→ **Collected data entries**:
_ _ _

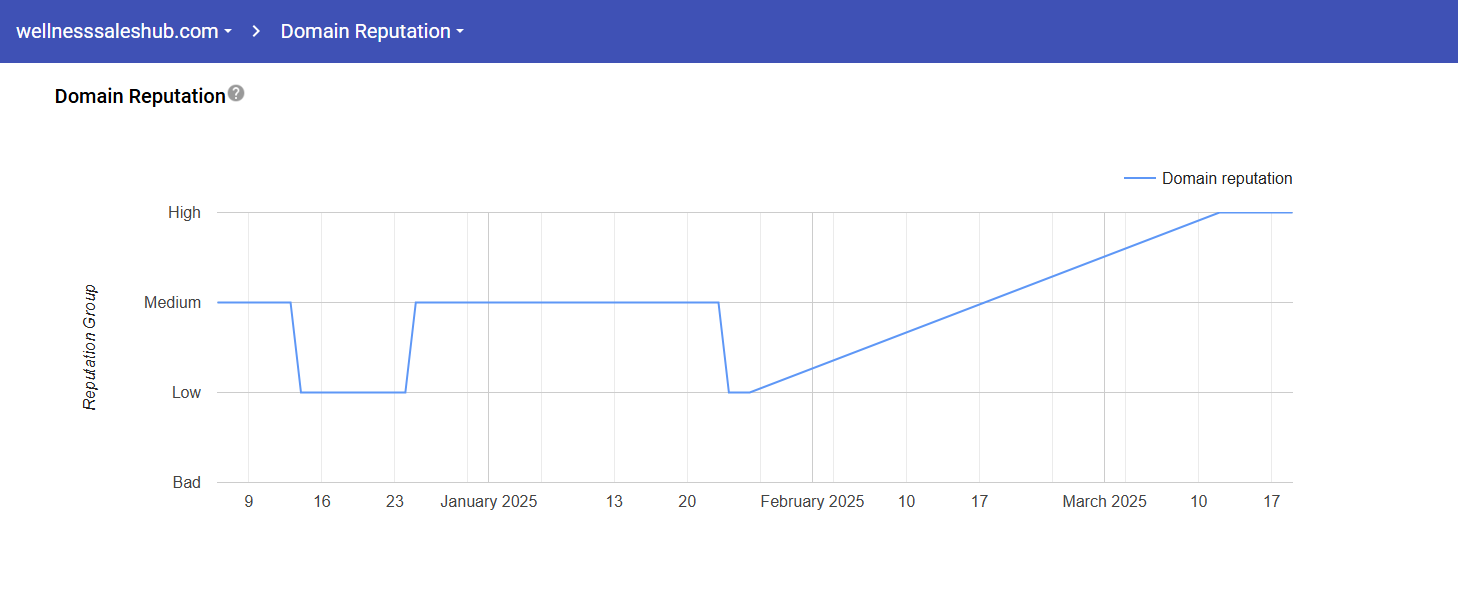Click the Bad label on the y-axis

186,482
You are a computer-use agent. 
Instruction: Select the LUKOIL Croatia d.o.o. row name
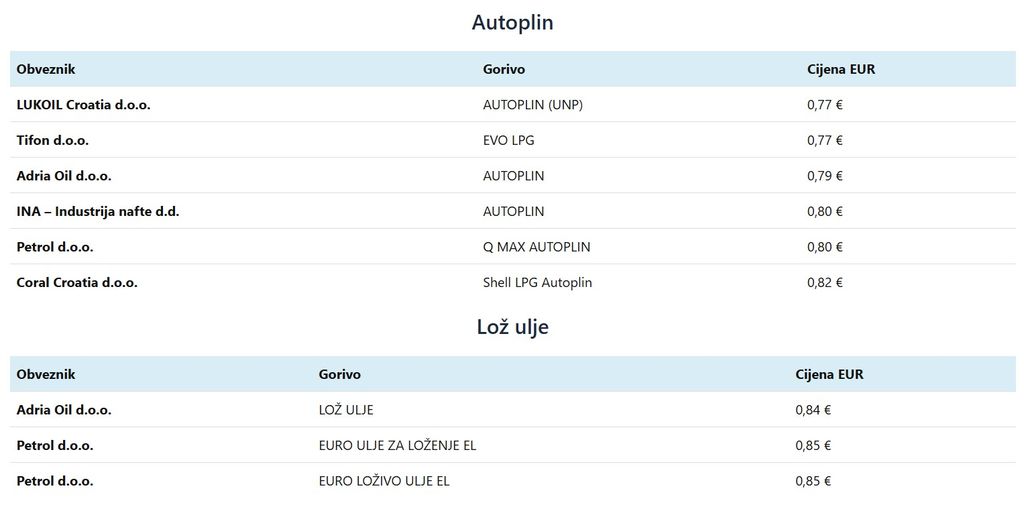[84, 104]
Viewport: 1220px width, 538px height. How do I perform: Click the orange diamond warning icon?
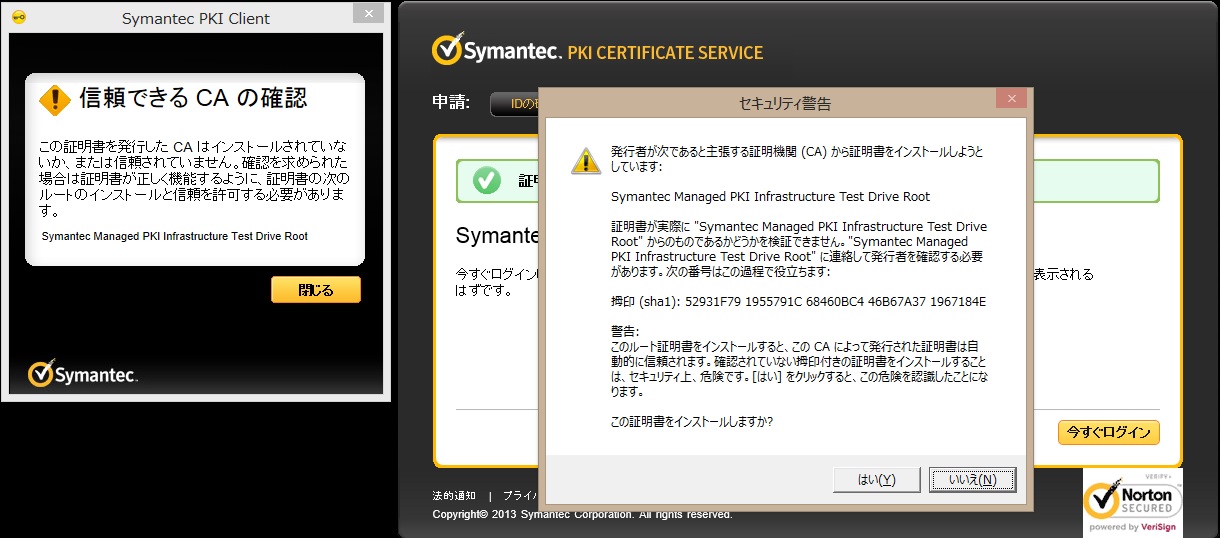pyautogui.click(x=54, y=99)
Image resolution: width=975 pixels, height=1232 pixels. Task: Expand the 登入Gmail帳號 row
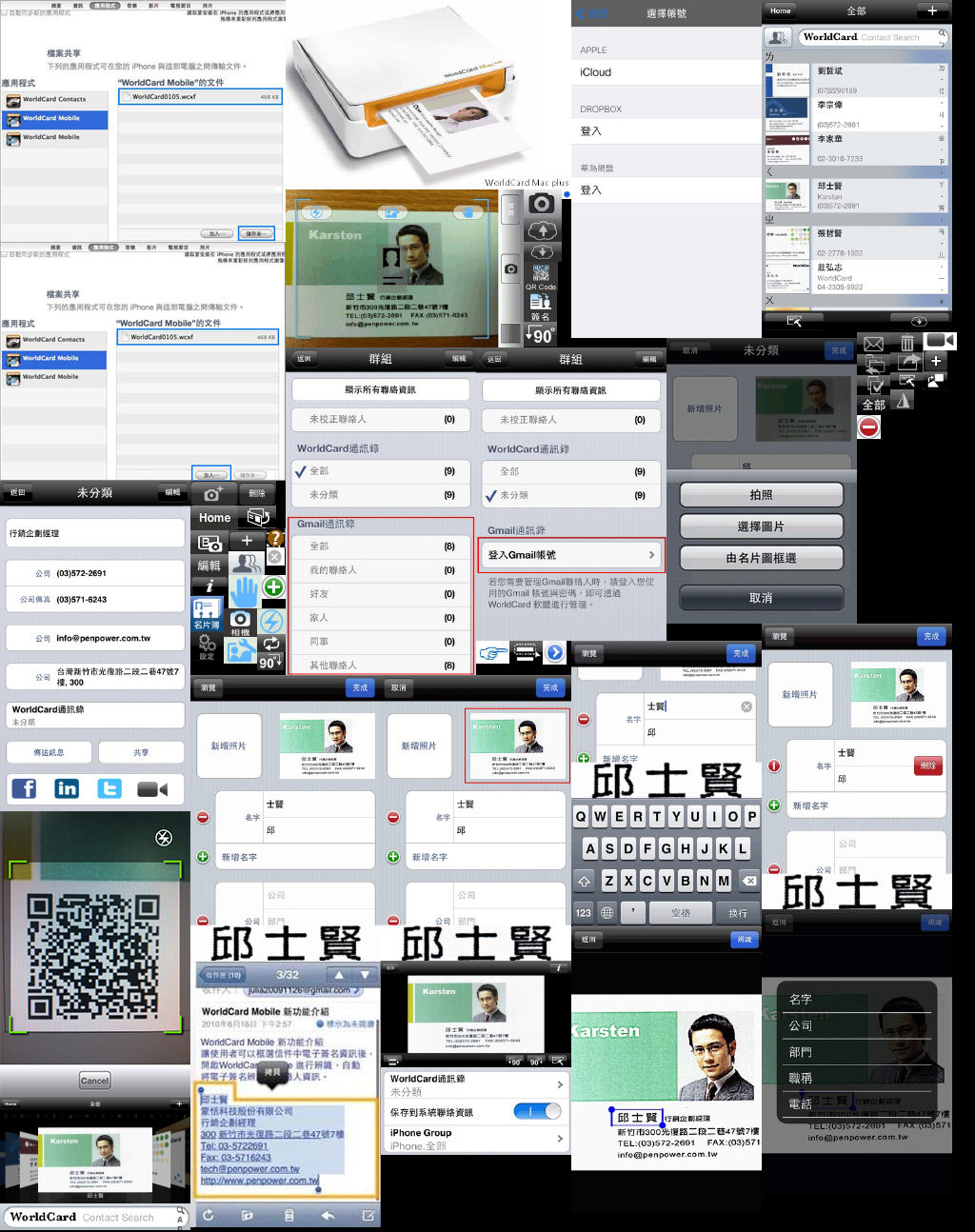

_ _ _

→ **TASK DIRECTIONS**:
Retype exactly, and only, the lines from the one containing "You are a computer-use agent." through the end of the records above. Pictures stay out of the copy.

→ **WORKED SOLUTION**:
You are a computer-use agent. 
Instruction: Select the LUKOIL Croatia d.o.o. row name
[84, 104]
Viewport: 1220px width, 538px height. How do I perform: Click the orange diamond warning icon?
pyautogui.click(x=54, y=99)
Image resolution: width=975 pixels, height=1232 pixels. Task: Expand the 登入Gmail帳號 row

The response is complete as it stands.